When two people are in love there might not be any boundaries. But when love translates into marriage, there is a need to draw limits. Setting rules and guidelines ensure that both the partners are happy and know where they need to stop. That helps keep the marriage healthy for a lifetime.
How do you set boundaries in your marriage? Before you announce your partner’s limits, set an example by coming up with boundaries for yourself. This will encourage your spouse to follow suit.
Here is a step-by-step guide on how to set boundaries in a marriage:
- Identify your feelings and accept them: The first step in building boundaries is to know and understand your feelings. You may get caught in your spouse’s emotions and feelings, and tend to overlook yours. Recognize and understand what is making you feel bad or depleted in the marriage. Take the time out and introspect.
- Analyze if boundaries have been broken: Once you know your feelings, understand what is making you feel that way. For example, your spouse is coming home late regularly, criticizing you repeatedly, or you are yelling at your partner, annoyed at him/ her that they are not doing things your way, and so on.

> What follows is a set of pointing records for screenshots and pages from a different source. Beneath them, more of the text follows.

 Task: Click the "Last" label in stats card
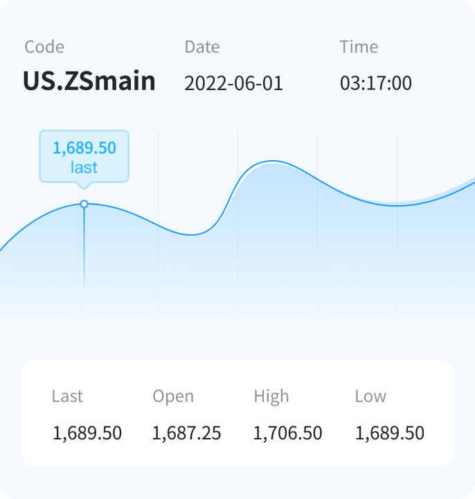tap(67, 396)
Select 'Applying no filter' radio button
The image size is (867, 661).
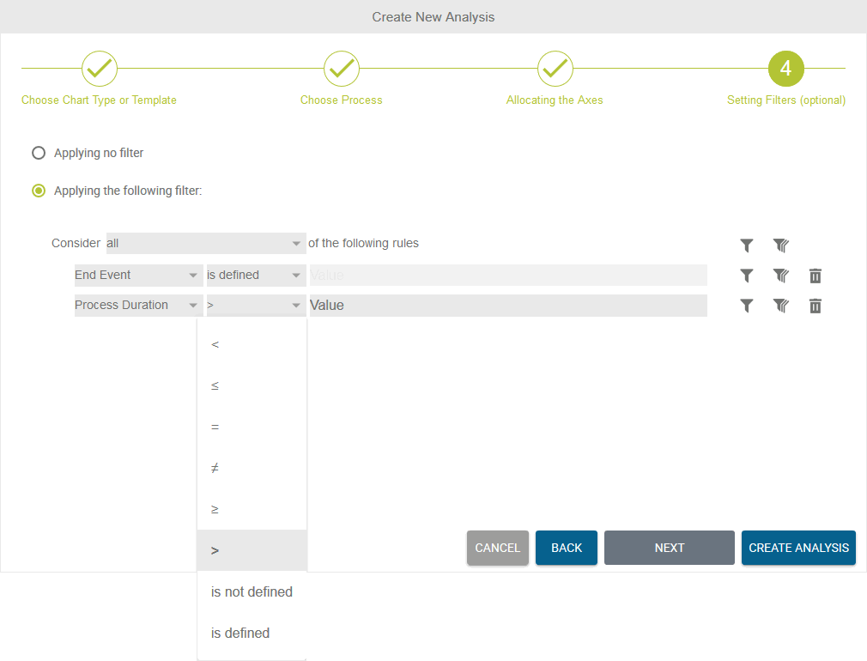[39, 153]
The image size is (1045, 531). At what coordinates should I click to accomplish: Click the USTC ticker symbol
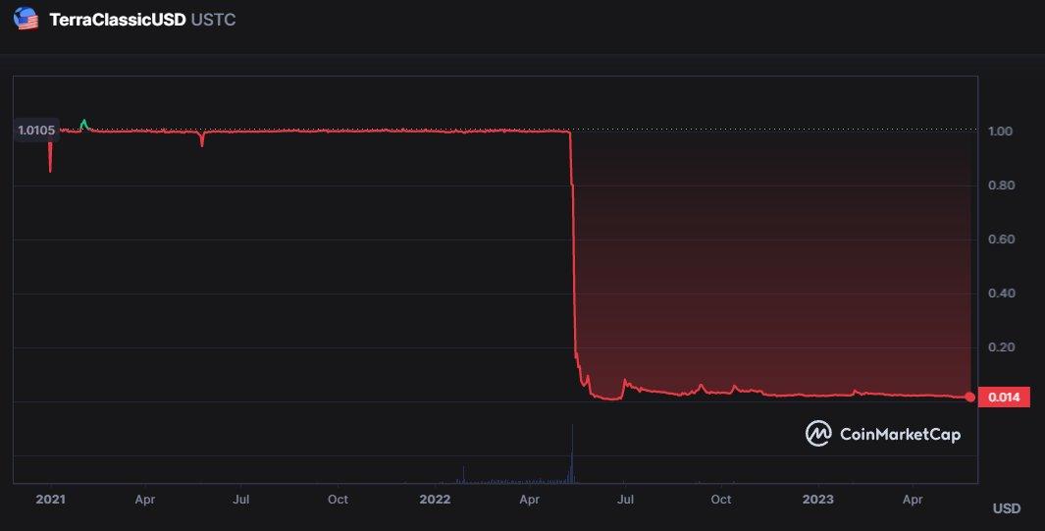click(x=213, y=20)
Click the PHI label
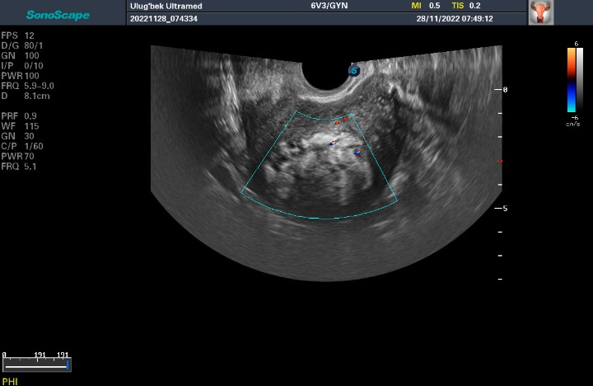593x386 pixels. tap(10, 381)
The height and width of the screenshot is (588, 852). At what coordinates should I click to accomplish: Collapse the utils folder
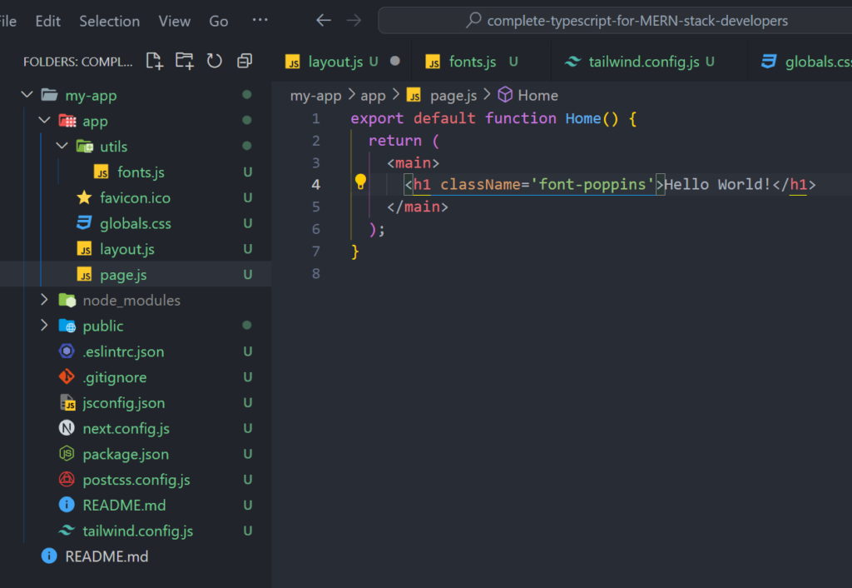point(62,147)
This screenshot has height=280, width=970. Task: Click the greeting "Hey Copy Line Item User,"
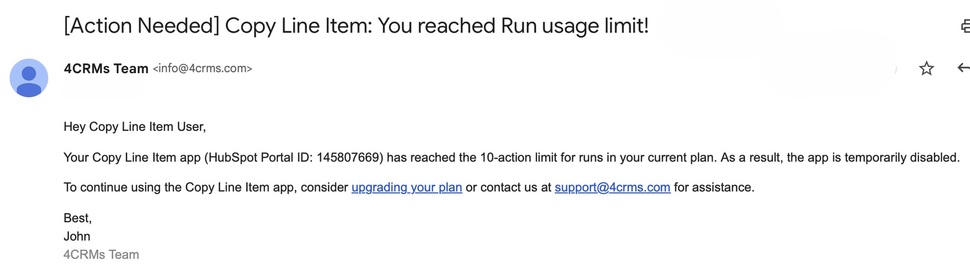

- Determine how to set your boundary: Once you know the cause(s) for your hard feelings, setting boundaries becomes easy. For example, if your spouse is coming home late every day, you can tell them, “I am not going to wait for you, the food will be in the refrigerator, and you can heat and eat it”. If they are criticizing you always, you can simply walk away and ignore.
- Communicate your boundary: Convey your boundaries to your spouse. There would be a certain amount of resistance and conflict, but explain the things in detail so that your spouse will see reason in your decision.
- Stick to your boundaries: After you define the boundaries, you need to stick to them to make the boundaries work. Don’t leave any margin for the other person to overstep boundaries. If you are deviating the limits, then take a break, relax, meditate, or do whatever you can to put yourself back on track.
Boundaries act like lifeboats during the uncertain tides of marriage. Nevertheless, there are many misconceptions surrounding them. Forget all of that and set the boundaries to enjoy your marriage.